Publication information
- Publisher: Fox Feature Syndicate
- First appearance: (As Electro): Science Comics #1 (February 1940) (As Dynamo): Science Comics #2 (March 1940)
- Created by: Robert Webb

In-story information
- Alter ego: Jim Andrews
- Notable aliases: Electro
- Abilities: Flight Force field generation Ability to generate, project, channel and absorb electricity

= Dynamo (Fox Feature Syndicate) =

Fox Feature Syndicate superhero

Dynamo is a superhero who appeared in comic books published by Fox Feature Syndicate during the Golden Age of comics. The character first appeared under the name Electro in Science Comics #1 (February 1940). He was renamed and debuted as Dynamo in Science Comics #2 (March 1940). The name change was likely made to avoid a conflict with an earlier character named Electro who appeared in publications by Timely Comics.
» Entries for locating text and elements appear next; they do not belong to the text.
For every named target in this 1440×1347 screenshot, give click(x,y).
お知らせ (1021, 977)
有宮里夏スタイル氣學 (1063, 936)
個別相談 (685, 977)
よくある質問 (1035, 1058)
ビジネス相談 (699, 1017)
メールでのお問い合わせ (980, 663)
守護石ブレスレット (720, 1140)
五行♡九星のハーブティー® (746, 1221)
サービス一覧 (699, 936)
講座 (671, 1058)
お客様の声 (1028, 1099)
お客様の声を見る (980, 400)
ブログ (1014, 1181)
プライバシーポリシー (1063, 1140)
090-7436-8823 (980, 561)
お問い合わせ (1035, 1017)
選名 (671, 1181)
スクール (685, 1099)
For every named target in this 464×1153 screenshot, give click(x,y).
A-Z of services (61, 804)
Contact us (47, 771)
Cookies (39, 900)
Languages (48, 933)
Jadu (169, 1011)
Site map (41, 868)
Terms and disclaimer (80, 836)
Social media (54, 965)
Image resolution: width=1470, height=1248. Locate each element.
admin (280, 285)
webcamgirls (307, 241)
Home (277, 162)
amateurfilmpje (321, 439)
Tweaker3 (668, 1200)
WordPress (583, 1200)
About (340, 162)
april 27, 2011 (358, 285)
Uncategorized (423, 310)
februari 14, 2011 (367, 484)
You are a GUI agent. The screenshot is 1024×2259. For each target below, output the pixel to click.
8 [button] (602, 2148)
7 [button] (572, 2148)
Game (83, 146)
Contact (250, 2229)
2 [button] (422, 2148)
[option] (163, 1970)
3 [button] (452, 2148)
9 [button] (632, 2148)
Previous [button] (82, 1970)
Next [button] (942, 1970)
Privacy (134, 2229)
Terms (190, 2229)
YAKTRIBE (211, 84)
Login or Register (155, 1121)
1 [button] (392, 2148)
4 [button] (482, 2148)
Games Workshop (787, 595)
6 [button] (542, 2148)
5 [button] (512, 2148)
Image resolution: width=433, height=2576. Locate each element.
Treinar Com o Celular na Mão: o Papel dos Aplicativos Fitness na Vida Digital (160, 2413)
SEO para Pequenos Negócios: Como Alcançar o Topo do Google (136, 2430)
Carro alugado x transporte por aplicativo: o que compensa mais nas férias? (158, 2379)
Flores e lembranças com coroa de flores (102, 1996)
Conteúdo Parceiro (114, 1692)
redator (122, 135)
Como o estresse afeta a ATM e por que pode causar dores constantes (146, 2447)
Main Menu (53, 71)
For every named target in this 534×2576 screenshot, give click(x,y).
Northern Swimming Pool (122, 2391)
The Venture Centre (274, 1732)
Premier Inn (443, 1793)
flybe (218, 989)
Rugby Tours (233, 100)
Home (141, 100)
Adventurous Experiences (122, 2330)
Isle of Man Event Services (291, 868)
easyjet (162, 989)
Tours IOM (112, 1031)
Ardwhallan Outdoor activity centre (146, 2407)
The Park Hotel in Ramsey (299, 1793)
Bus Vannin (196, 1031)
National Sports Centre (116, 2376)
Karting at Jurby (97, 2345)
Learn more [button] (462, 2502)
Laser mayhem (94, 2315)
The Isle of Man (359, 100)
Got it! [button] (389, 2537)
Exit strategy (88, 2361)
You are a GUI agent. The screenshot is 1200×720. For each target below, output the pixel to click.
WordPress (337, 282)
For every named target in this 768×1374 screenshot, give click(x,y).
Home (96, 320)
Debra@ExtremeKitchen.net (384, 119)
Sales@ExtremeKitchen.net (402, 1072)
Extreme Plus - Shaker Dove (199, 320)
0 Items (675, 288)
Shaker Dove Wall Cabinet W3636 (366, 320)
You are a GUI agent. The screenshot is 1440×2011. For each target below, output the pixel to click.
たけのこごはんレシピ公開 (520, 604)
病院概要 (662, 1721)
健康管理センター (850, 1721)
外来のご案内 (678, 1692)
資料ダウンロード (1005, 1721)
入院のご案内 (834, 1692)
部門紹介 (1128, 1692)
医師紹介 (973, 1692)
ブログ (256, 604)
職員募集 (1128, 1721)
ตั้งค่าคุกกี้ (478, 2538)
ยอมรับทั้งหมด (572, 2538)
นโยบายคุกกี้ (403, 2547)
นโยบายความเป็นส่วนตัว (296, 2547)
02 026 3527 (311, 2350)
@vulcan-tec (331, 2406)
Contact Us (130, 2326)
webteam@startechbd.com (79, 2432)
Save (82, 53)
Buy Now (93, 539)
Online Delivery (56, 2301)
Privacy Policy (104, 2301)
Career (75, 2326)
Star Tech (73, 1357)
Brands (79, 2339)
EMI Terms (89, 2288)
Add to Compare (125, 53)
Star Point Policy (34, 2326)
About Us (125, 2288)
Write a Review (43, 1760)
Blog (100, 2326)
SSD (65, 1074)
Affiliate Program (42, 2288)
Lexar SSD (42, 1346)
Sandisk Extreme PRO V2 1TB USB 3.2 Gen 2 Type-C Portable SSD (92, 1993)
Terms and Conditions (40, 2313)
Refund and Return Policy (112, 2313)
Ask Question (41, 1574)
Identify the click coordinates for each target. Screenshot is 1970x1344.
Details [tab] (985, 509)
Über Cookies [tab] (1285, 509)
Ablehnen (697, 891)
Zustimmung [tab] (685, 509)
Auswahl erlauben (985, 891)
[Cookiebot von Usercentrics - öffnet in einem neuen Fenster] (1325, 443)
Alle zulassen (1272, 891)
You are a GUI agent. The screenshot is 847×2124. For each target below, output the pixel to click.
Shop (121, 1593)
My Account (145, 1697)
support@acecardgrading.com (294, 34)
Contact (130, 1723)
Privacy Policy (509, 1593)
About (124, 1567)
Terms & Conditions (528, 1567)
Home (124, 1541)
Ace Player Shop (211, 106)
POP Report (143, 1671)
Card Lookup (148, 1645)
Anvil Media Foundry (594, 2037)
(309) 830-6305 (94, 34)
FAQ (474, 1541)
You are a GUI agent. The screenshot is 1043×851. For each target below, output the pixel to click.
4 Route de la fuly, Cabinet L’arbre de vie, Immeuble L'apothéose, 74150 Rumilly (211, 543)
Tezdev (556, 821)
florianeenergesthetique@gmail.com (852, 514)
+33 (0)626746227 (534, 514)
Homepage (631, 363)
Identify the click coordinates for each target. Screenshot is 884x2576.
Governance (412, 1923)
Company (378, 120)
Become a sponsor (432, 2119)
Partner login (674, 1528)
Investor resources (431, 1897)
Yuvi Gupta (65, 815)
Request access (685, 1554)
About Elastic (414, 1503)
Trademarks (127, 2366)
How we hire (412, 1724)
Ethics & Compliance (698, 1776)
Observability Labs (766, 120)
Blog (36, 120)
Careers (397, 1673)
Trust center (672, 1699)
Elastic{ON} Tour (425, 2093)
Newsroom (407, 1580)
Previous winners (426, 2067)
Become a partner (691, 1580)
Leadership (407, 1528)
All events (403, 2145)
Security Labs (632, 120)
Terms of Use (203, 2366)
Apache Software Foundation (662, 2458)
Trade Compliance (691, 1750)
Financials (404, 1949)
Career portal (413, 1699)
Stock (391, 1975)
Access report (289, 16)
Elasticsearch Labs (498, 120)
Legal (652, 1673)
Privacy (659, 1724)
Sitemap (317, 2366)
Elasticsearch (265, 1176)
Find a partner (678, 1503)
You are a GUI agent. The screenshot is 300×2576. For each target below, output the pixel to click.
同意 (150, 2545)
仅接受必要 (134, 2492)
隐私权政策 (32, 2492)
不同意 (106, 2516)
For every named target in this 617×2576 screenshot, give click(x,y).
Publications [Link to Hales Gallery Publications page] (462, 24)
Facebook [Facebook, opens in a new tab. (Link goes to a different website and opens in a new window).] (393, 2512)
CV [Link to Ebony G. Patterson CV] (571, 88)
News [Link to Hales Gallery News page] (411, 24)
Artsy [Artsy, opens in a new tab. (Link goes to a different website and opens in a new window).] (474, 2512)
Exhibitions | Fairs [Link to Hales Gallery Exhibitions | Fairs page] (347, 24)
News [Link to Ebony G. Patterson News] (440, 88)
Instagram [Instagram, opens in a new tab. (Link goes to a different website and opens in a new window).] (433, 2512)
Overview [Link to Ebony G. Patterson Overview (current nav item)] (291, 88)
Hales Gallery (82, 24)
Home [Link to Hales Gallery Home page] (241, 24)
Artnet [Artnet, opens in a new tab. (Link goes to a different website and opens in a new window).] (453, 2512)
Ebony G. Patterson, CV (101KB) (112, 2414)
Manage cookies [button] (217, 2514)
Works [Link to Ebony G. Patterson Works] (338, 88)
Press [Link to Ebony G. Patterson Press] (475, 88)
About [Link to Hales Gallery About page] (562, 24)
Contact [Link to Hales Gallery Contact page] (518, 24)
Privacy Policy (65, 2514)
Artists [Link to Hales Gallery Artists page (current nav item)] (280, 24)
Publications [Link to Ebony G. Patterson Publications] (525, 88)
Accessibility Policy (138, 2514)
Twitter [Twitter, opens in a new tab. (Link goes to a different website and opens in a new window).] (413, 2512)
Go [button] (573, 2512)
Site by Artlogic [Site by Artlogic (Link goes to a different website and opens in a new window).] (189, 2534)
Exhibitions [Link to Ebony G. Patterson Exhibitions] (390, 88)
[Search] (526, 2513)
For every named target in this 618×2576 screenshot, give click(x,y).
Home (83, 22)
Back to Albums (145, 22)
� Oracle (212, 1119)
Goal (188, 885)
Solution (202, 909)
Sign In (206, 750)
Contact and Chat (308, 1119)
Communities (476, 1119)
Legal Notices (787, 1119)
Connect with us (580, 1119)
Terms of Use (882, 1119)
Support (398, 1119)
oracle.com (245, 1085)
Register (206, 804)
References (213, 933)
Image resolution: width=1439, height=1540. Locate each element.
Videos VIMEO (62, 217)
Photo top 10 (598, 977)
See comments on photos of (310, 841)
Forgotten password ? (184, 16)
==Fictional character biography==
Jim Andrews is a young research scientist who is caught between two giant electrodes while conducting an experiment. He finds that the accident has given him the power to control electricity, which he can use to create force fields, shoot bolts of electricity from his hands, or fly through the air. If he uses his powers for too long, he can recharge by holding onto an electrical source. Deciding to call himself Electro, Jim puts on a helmet and cape to fight crime. He later changes his name to Dynamo, which he uses for the rest of his career.

According to Jess Nevins' Encyclopedia of Golden Age Superheroes, Dynamo "fights the Genius, Stark's Super Science Spies, saboteurs, the Invention Destroyers, and the Crime Dealers".

Dynamo was a regular feature in Fox's Science Comics and Weird Comics, occasionally as the lead feature. His last appearance was in Weird Comics #19 (November 1941).

==Powers and abilities==
Dynamo/Electro has the ability to control electricity. He can send electricity out from his hands, create bullet-repelling force fields, and fly. His source of electricity can be depleted by overuse, but he is able to recharge by holding onto a new source of electricity.